How do you do it that fast? Sales scripts are not the answer. “A canned pitch is real boring,” Goldberg believes. Besides, veterans should not need a script. “Management should determine what message the reps will deliver, and the reps can put it in their own words,” he says.

Goldberg packs down the message – not into a can, but into four simple steps:

1. Reach out. Use techniques to get a dialogue going with booth visitors in three to five seconds.

2. Relate to them. Establish rapport and get a conversation going without just launching into a description of what you have in the exhibit.

3. React and respond. Make the transition to communicating your main sales message, getting the visitor’s reactions and responding to them.

4. Record. Capitalize on the dialogue by capturing information and using it as a bridge to future sales.

Goldberg’s four steps cover most of what an in-person call does, short of the close. The key difference is speed. “Most sales veterans work one or two shows a year, while they are selling the other 197 days per year,” he says. “They know how to sell. But you have to get pumped up and very focused to do it for six to 10 people an hour at a show. You are usually not trying to close, but you should be trying to get very near to closing.”

Suppose you need more than five minutes to do it all? For new or complex products or new customers, you may. Up to 40 percent of trade show visitors are entirely new to the industry, Goldberg estimates.

Before arriving at the show you should have already booked your own special site – an off-floor hospitality suite or demonstration room. Companies use these special venues to conduct more serious dialogues with major customers or hot prospects. “The best companies are using hospitality events more effectively than just as parties. They are tying them to their show themes and objectives,” Goldberg says. “Some companies host meetings for special groups of customers or users.”

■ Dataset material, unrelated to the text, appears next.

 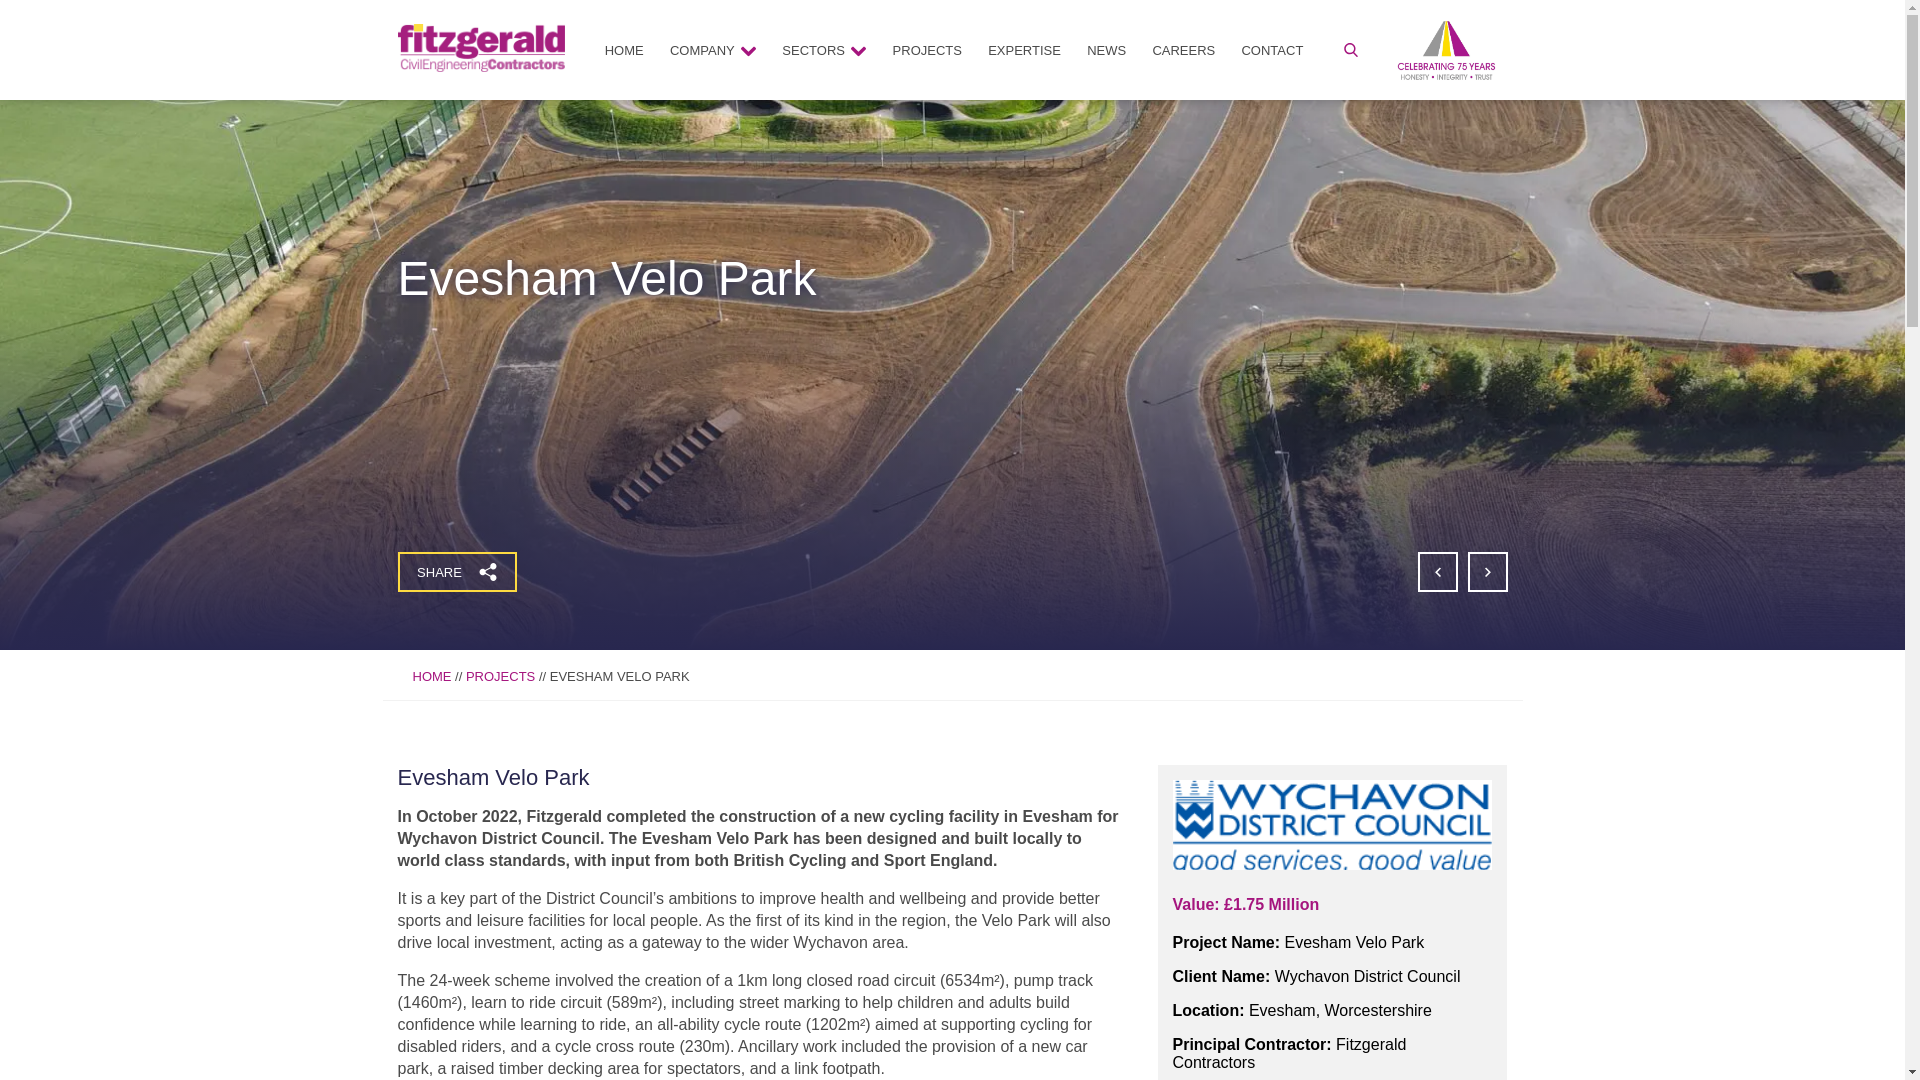 I want to click on HOME, so click(x=624, y=50).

Whatever lead information you collect, write it down. “You should use the electronic attendee discs the conference organizers provide,” Goldberg advises. “But it will contain mostly demographic data. You need to do your own lead cards, with customized information about who they really are plus subjective data and their needs for your product.”

Follow-up

About three days after a show ends, everyone who attended gets together with management and headquarters staff to plan the follow-up.

One purpose of show contacts is to get to know each prospect as well as possible. This kind of information should be saved and used in individual prospect follow-ups.

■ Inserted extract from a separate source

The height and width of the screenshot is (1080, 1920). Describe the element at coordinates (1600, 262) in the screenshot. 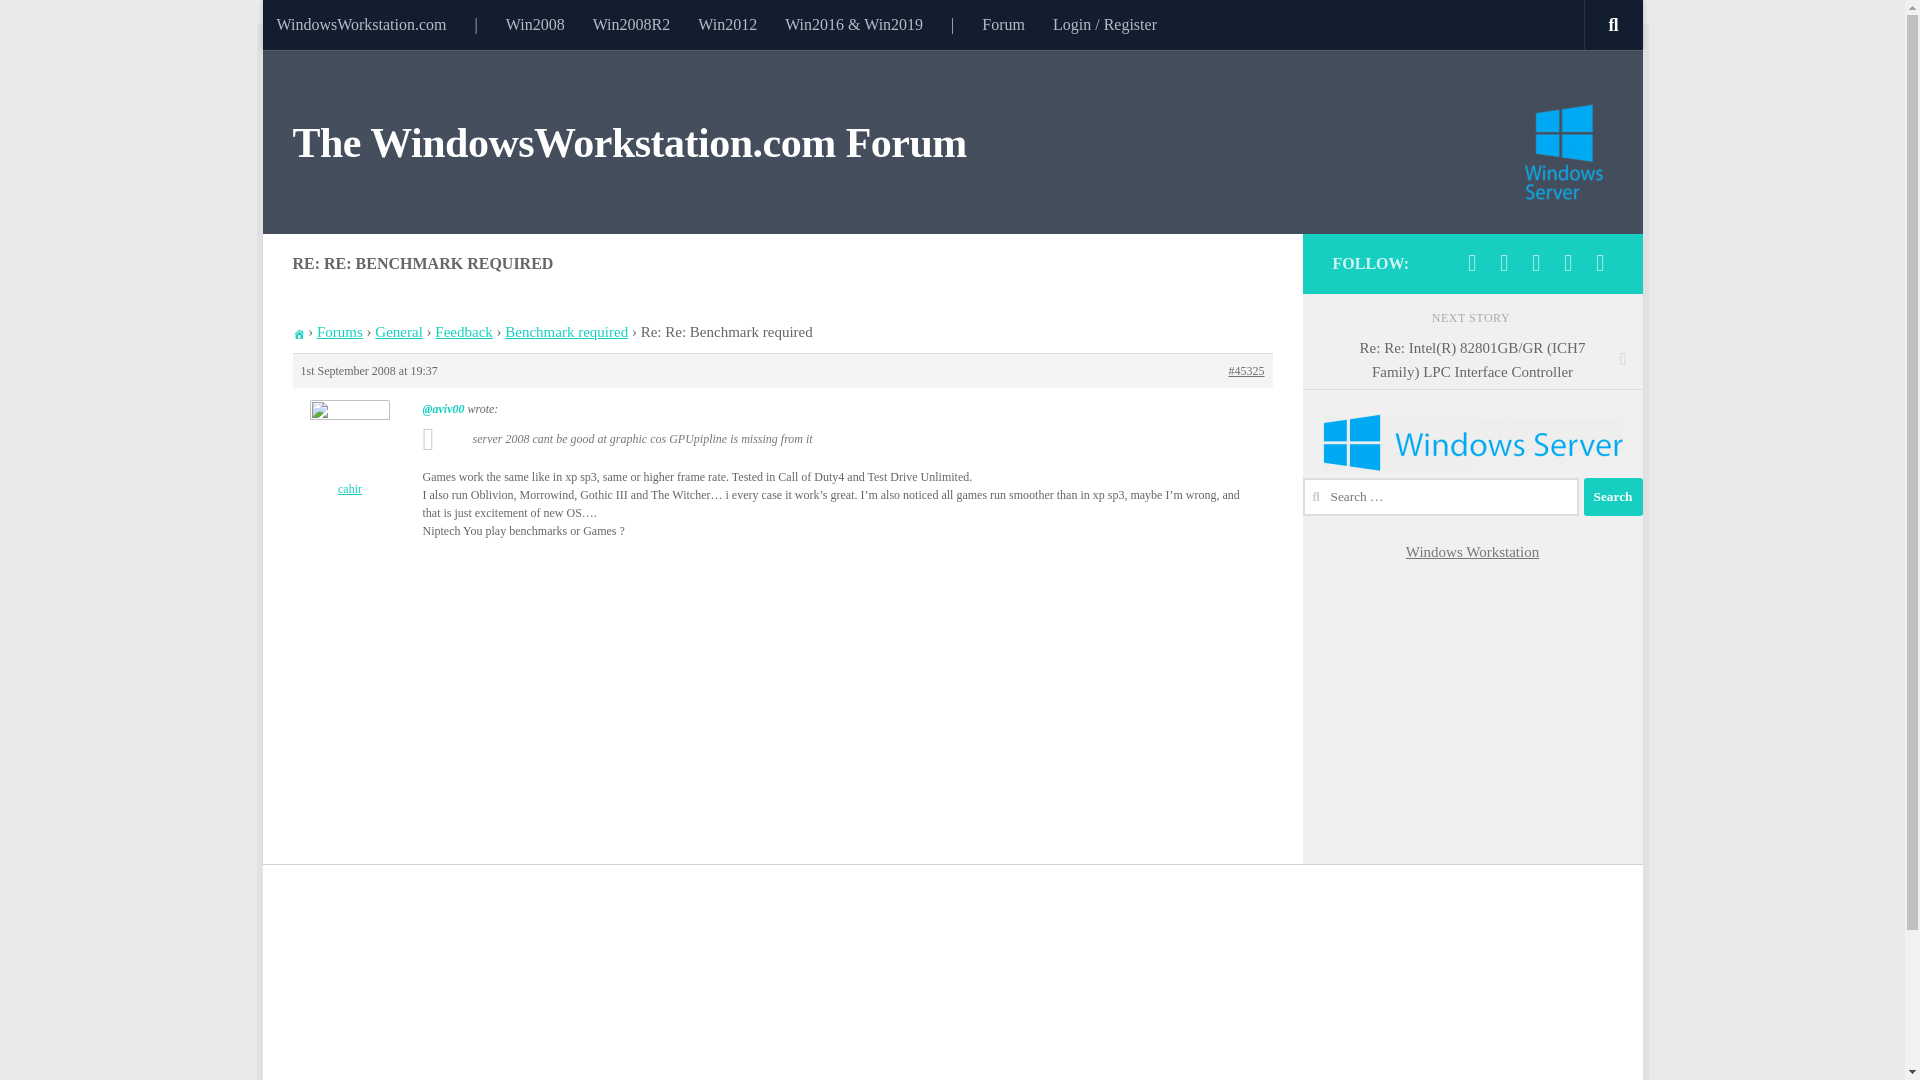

Some leads are so good they should be pounced on immediately and personally. For others, make sure you remind them about your contact, even if you cannot call right away.

Another purpose of the show is to get to know industry developments from the buyer’s point of view. This industry-wide information should be incorporated in your postshow mailer or other follow-up tools. “Try to understand the state of the industry from your conversations with all the attendees, including your competitors,” Acxiom’s DeMartino explains. “Then figure out how your product helps them solve their latest challenges. Maybe there are mergers and consolidations rumbling through the buyers’ industry. How does your product fit in with that? Emphasize how your product or service can be adapted, no matter who owns the company.”

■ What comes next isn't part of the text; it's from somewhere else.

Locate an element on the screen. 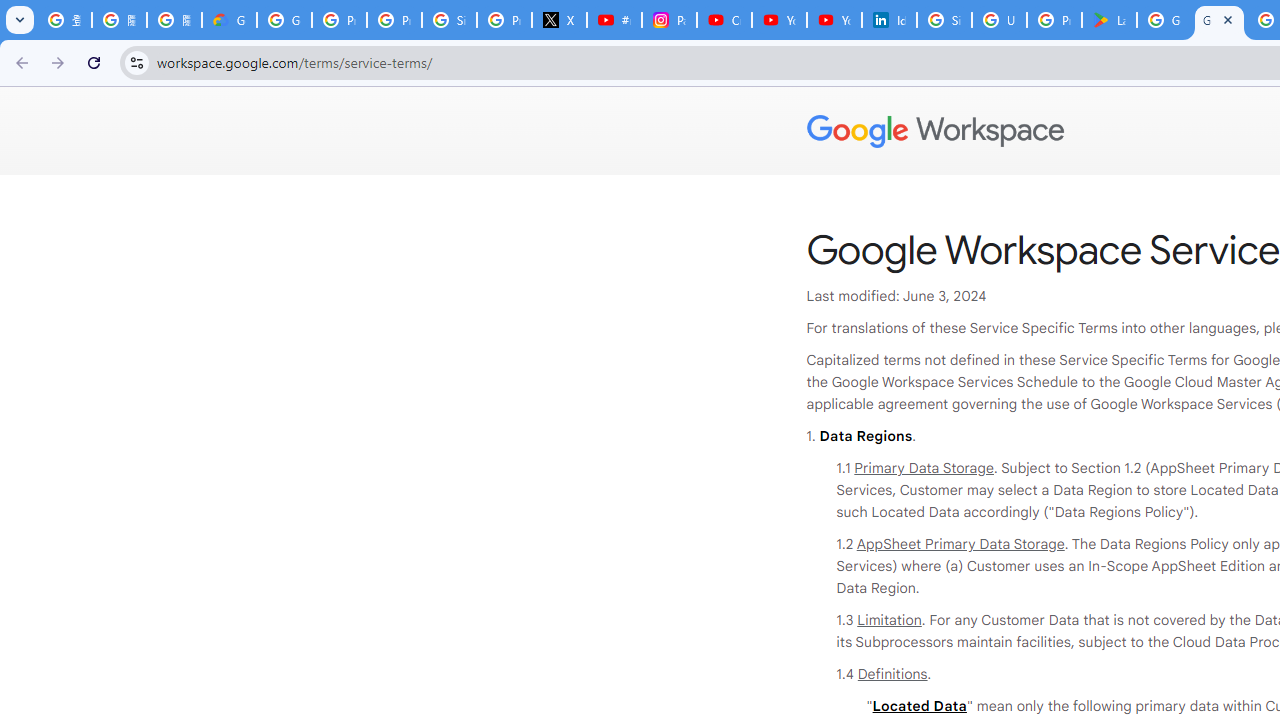 This screenshot has width=1280, height=720. Google Cloud Privacy Notice is located at coordinates (230, 20).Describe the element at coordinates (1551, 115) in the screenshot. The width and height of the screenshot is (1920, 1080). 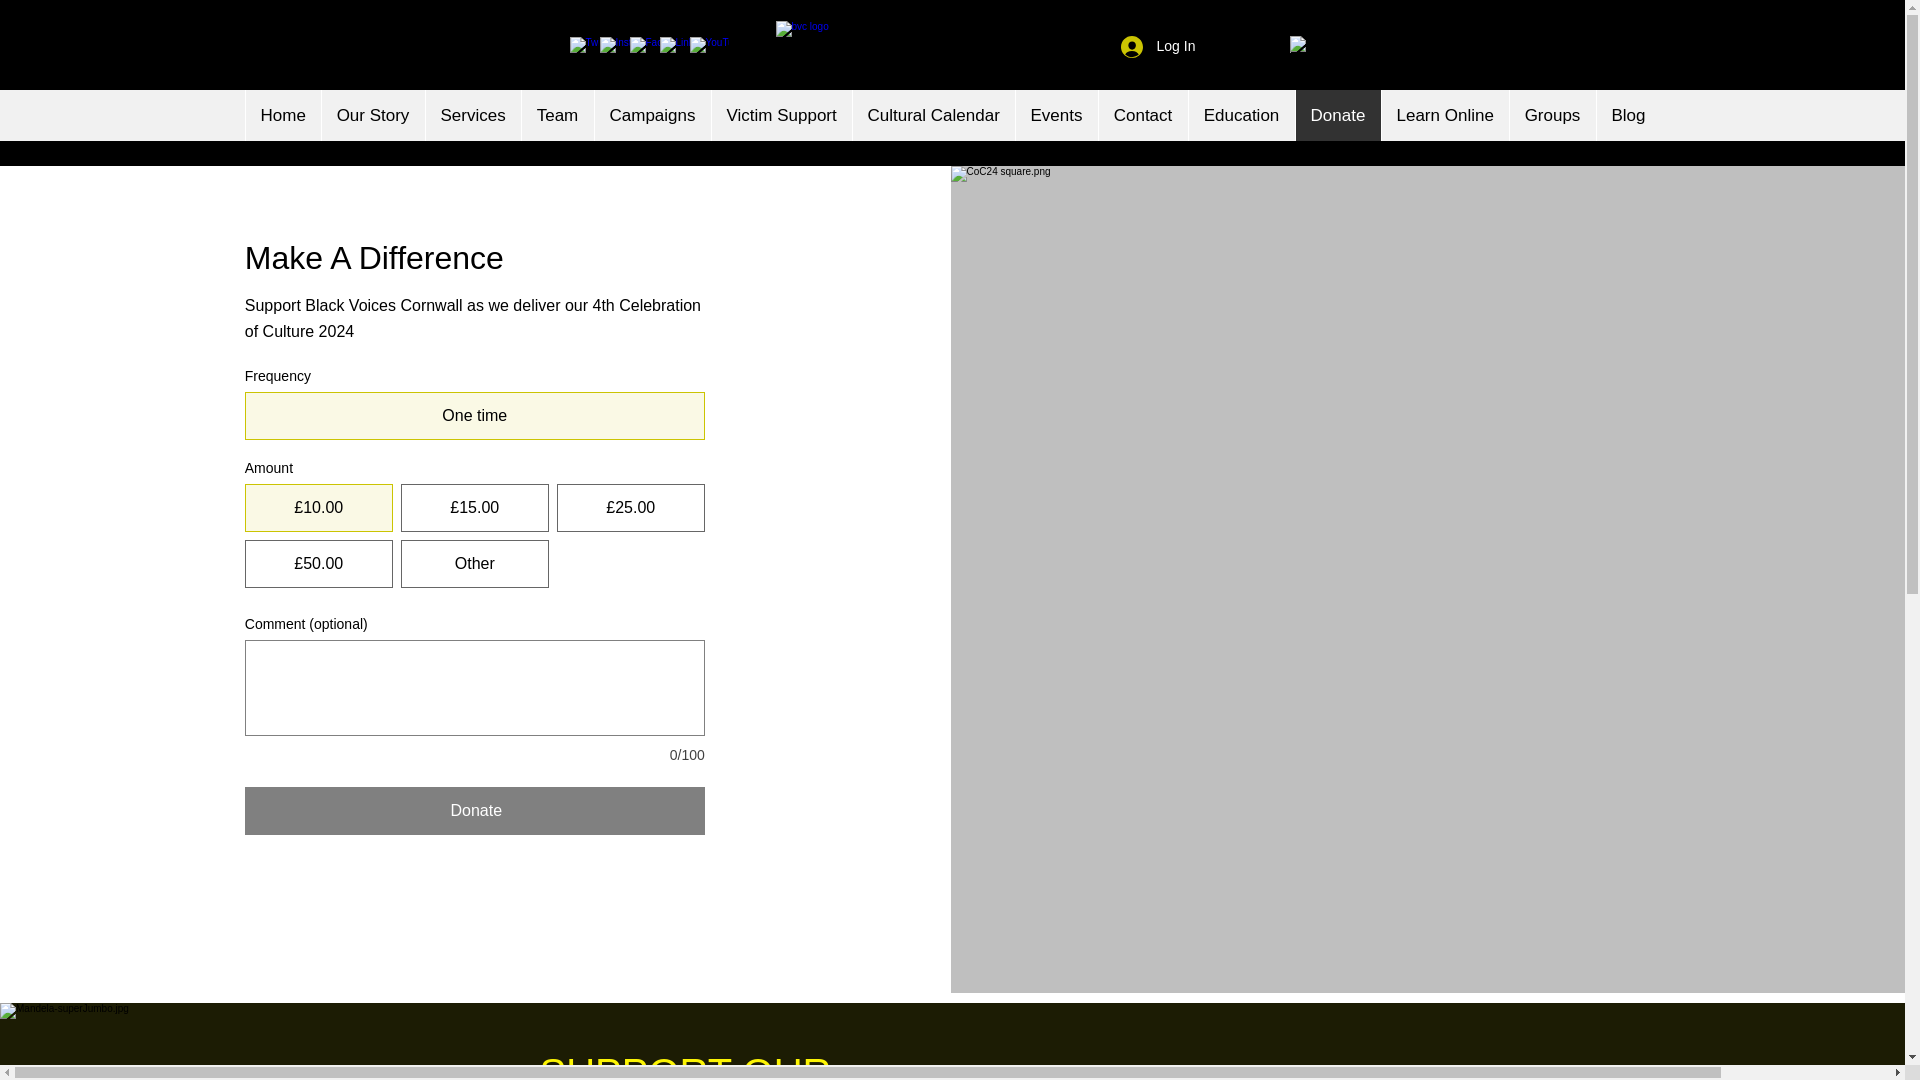
I see `Groups` at that location.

The follow-up letter should be kept to one page, with important points compressed into short bullets. There should be room at the bottom for a tear-off form that prospects can easily return. In the case of a simple sale, the tear-off may be an order form completing the sale. For complex business, prospects check off boxes requesting such specific information as product brochures. In all cases, you should have a space where the addressees can give you an alternate contact in the company if they are not the right decision makers.

As before, remember alternate communication tools. Depending on industry and information available, the follow-up can be via email, fax or company disc. The same rules apply – keep it brief and give prospects an easy way of responding.

Does it work? DeMartino says preshow and postshow mailings often generate more and better leads than the show itself: “You can spend $10,000 to $15,000 to go to the show, and for $2,000 more you can improve results by at least 50 percent.”